When the boys emerged onto the sidewalk they looked quickly around. The nearest human being in sight was a man nearly a hundred feet down the street, with his back turned toward them. They didn’t need the reminder of the guns prodding into their backs to know how futile it would be to attempt to run for it.
“Get in here.” Barrack lifted the tarpaulin at the back of a small delivery truck and pointed inside.

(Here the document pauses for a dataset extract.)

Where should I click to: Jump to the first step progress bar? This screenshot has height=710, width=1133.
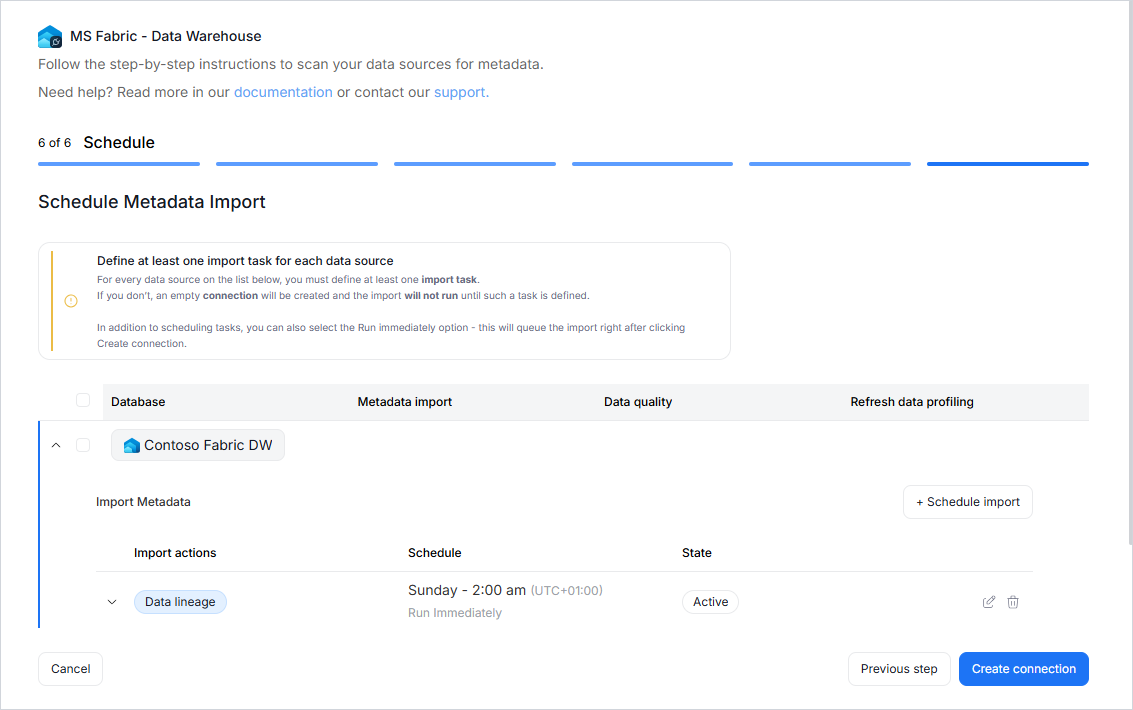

The interior of the little truck was dark and smelled overpoweringly of fish. Ken and Sandy sat side by side on a couple of empty fish crates, with Ken close against the driver’s closed cab. The canvas walls of the truck fluttered against their backs. Barrack crawled in after them. The flashlight in his hand held them in a steady beam. He dropped the tarpaulin.
“O.K., Cal,” he said.
The tarpaulin was tied in place, the truck engine started, and the vehicle moved off.
Sandy leaned forward, an inch at a time, until he half shielded Ken from Barrack’s view. Ken found a stub of pencil in his pocket. He drew out one of the half bills, with infinite care, and without daring to look down at it scrawled two words that he hoped would be legible.
Sandy was supplying additional cover by making conversation. “You’ll be picked up by tomorrow morning—at the latest,” he said cheerfully to Barrack.
“Let me worry about that.”
“O.K. It’s your neck.”
Ken forced his fingers between the canvas wall and the side of the truck, the bit of paper held between them. Then he let go and drew his hand back again.